Most existing fingerprints-based indoor localization approaches are based on some single fingerprint, such as received signal strength (RSS), channel impulse response, and signal subspace. However, the localization accuracy obtained by the single fingerprint approach is rather susceptible to the changing environment, multipath, and non-line-of-sight propagation. In this paper, we propose a novel localization framework by Fusing A Group Of fingerprinTs (FAGOT) via multiple antennas for the indoor environment. We first build a GrOup Of Fingerprints (GOOF), which includes five different fingerprints, namely, RSS, covariance matrix, signal subspace, fractional low-order moment, and fourth-order cumulant, which are obtained by different transformations of the received signals from multiple antennas in the offline stage. Then, we design a parallel GOOF multiple classifiers based on AdaBoost (GOOF-AdaBoost) to train each of these fingerprints in parallel as five strong multiple classifiers.

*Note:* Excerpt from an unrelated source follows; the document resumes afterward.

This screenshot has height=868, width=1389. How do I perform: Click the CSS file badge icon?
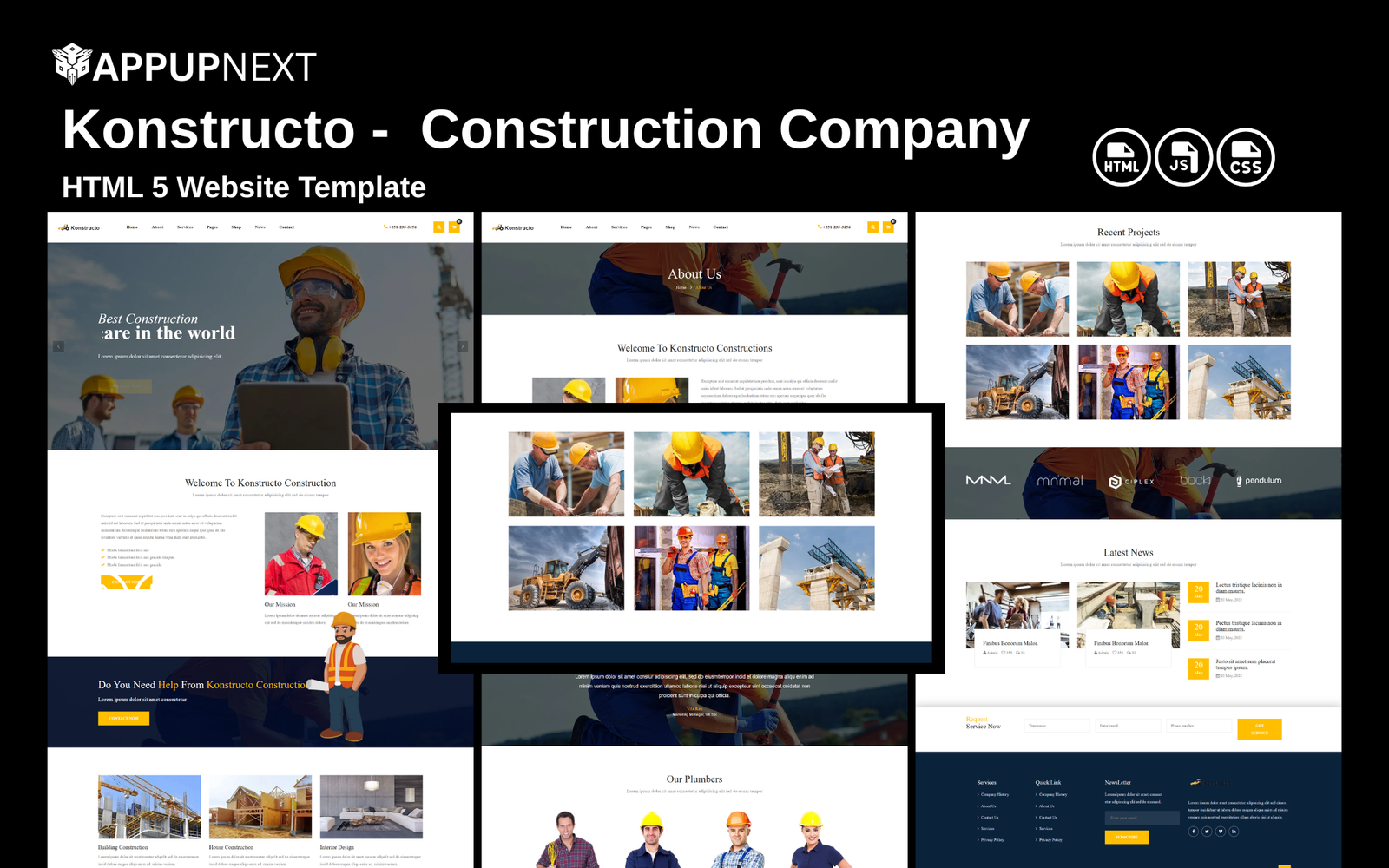click(x=1246, y=157)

In the online stage, we input the corresponding transformations of the real measurements into these strong classifiers to obtain independent decisions. Finally, we propose an efficient combination fusion algorithm, namely, MUltiple Classifiers mUltiple Samples (MUCUS) fusion algorithm to improve the accuracy of localization by combining the predictions of multiple classifiers with different samples. As compared with the single fingerprint approaches, our proposed approach can improve the accuracy and robustness of localization significantly. We demonstrate the feasibility and performance of the proposed algorithm through extensive simulations as well as via real experimental data using a Universal Software Radio Peripheral platform with four antennas.